Different behaviour when extending this project to Bart #7

HenryDashwood · 2021-04-06T15:43:21Z

Hello there. This is a really fantastic project. I'm trying to extend your work to Bart but I've run into some strange behaviour.

I've made a Colab notebook to illustrate the problem. Specifically when converting Bart to ONNX, the encoder_hidden_states input does not get included in the ONNX model's graph. As you can see from the notebook though, it works perfectly for T5.

I realise this is out of scope for the fastT5 project but thought someone who comes across this issue might have experienced a similar problem and be able to help. This may also be useful to know in case you have plans to expand this project to include models like Bart in the future.

The text was updated successfully, but these errors were encountered:

Ki6an · 2021-04-06T19:06:56Z

thank you!

@tobigue was able to export mbart to onnx, he might be able to help.

tobigue · 2021-04-06T21:07:10Z

Hey, I also came across this when trying to adapt the fastT5 code for converting (m)BART to onnx and I think it is due to the fact that the encoder_hidden_states are passed as key_value_states into the MBartAttention down the line and are not used in case past_key_value is given.

So my guess was, that it is not included in the exported graph for that reason.
I'll try to share my progress in a Colab notebook tomorrow.

HenryDashwood · 2021-04-06T21:46:51Z

Ah that's really good to know. Thought I was going mad for a bit! Please do keep us updated!

tobigue · 2021-04-07T14:24:24Z

@HenryDashwood this is my current progress when converting mbart to onnx:
https://colab.research.google.com/drive/1b4gCQJbfdr2nEKyb5xvbjeBrTvkelG9L?usp=sharing

Currently the ONNX model gives a (slightly) different output for the same input than the pytorch model and I'm not sure why.
You can see that at the very end of the notebook.

Also, as I had to use the external data format (the mBART model export failed when I did not, because apparently the export is >2GB for some reason, even though T5-large fits into <2GB with fastT5), quantizing the model is not straight forward, as ONNXQuantizer uses infer_shapes, but the external data format is only supported by infer_shapes_path. Also, there is a problem when loading models that are not saved in ./, because f.name is used instead of f.
I changed those places in the onnx/onnxruntime code and was able to run the quantization, however, when trying to load the quantized models I get this:

[ONNXRuntimeError] : 1 : FAIL : Load model from models/mbart-large-en-ro/decoder-quantized/model.onnx failed:This is an invalid model. Error: Duplicate definition of name (decoder.embed_tokens.weight).

If you have any insights on the differing outputs, or how to make the quantization work, or manage to export and quantize a BART model in another way, sharing is much appreciated. :)

Cheers!

tobigue · 2021-04-08T21:49:47Z

The reason the init decoder was so large was that it exported the token embeddings twice. With do_constant_folding=False it only exports them once and then the model can be exported without using the external data format. I also looked at the mBART implementation again and saw that they do not do the rescaling of the output (no * (self.model_dim ** -0.5)), but do add a final_logits_bias. I adjusted the notebook accordingly and will try quantization tomorrow.

Data excerpt:

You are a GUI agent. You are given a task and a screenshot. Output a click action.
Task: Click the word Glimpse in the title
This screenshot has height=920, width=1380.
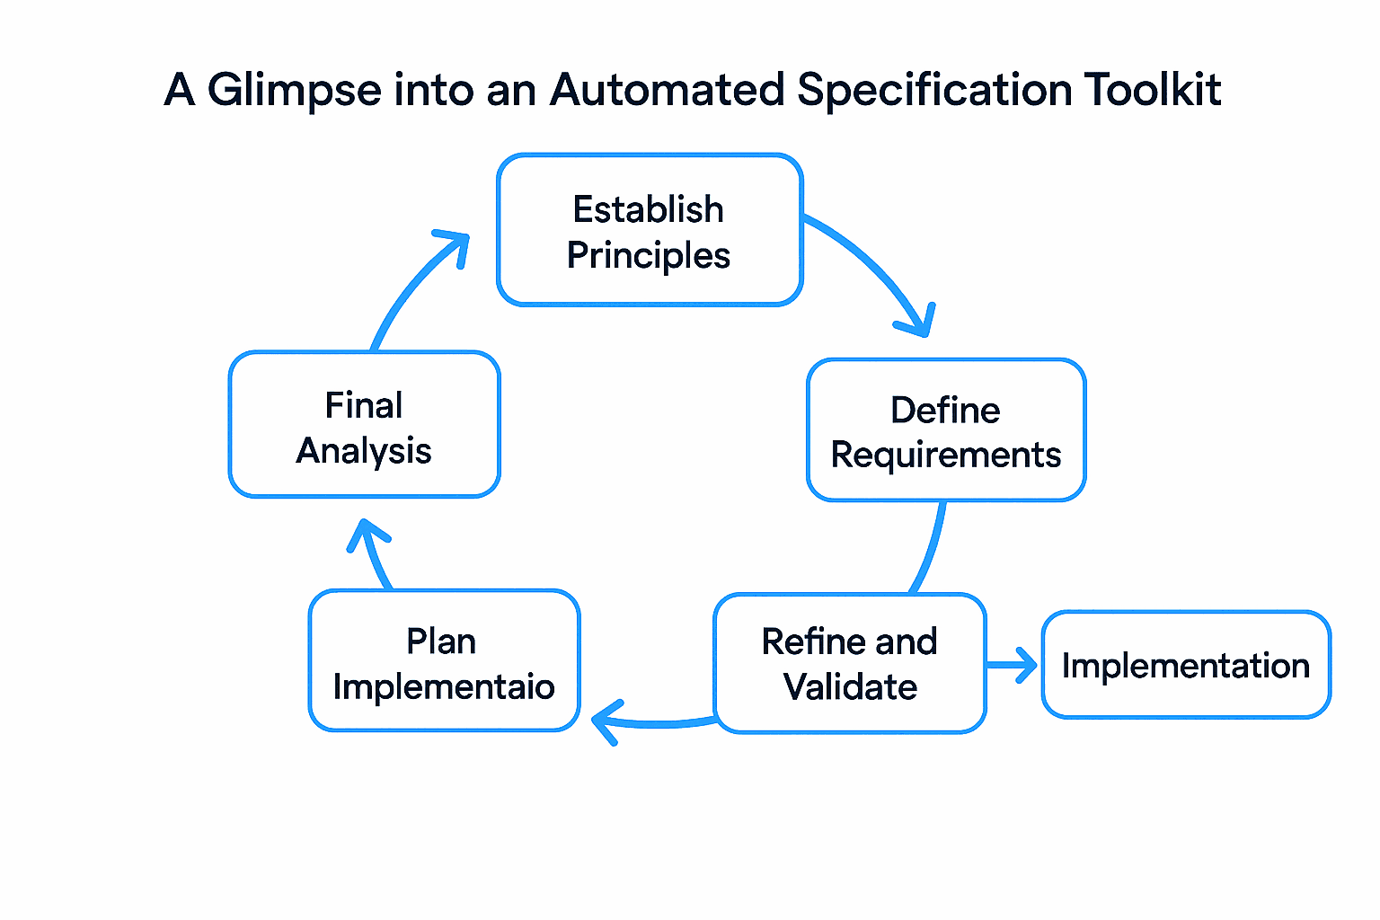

Exercise goal: According to the thread, which export setting made the init decoder include the token embeddings only once? The data above is separate from the thread.

Task response: Setting do_constant_folding=False.